Call it the hottest ticket around … literally.

When NASA’s Parker Solar Probe travels into the sun’s atmosphere, you can ride along. Well, your name can.

NASA is inviting people around the world to submit their names to be placed on a microchip on the historic Parker Solar Probe mission, which will launch this summer.

The probe will plunge through the Sun’s atmosphere on the mission that will provide scientists with the first-ever close-up view of a star. The 10-foot-high probe won’t land on the sun, mostly because it would melt. But it will be the closest anyone has ever gotten to it.

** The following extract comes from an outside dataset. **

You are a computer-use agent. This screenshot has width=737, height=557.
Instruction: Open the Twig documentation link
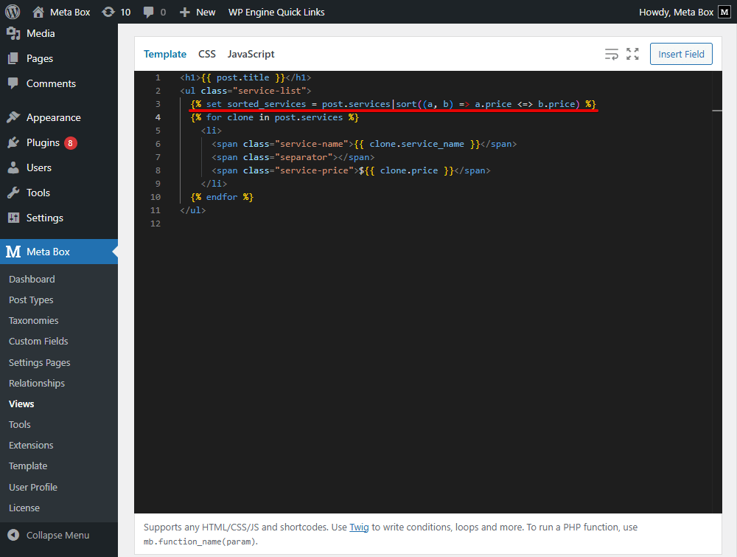358,527

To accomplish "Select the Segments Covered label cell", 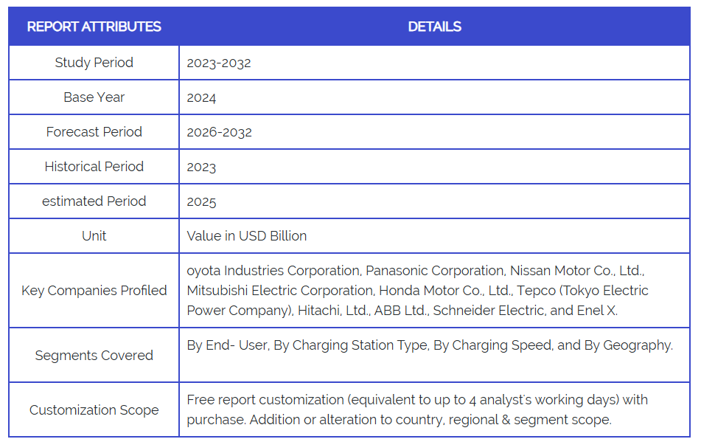I will pos(94,356).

Now people can sign up to get their name close to the sun.

“This mission will answer questions scientists have sought to uncover for more than six decades,” wrote Thomas Zurbuchen, the associate administrator for the Science Mission Directorate at NASA, in a press release.

The spacecraft, which is about the size of a car, will travel into the Sun’s atmosphere and hopefully help scientists discover what they don’t know about the sun.

The probe will travel at approximately 430,000 mph.

Getting your name on that microchip is free.

Patrick Hill, the deputy project manager for the Parker Solar Probe mission, said that the agency has already received more than 200,000 names.

You have until April 27 to submit yours.

“It’s one way of engaging the public,” Hill said. “It’s like taking them along on the ride.”

CNN’s Ashley Strickland contributed to this report.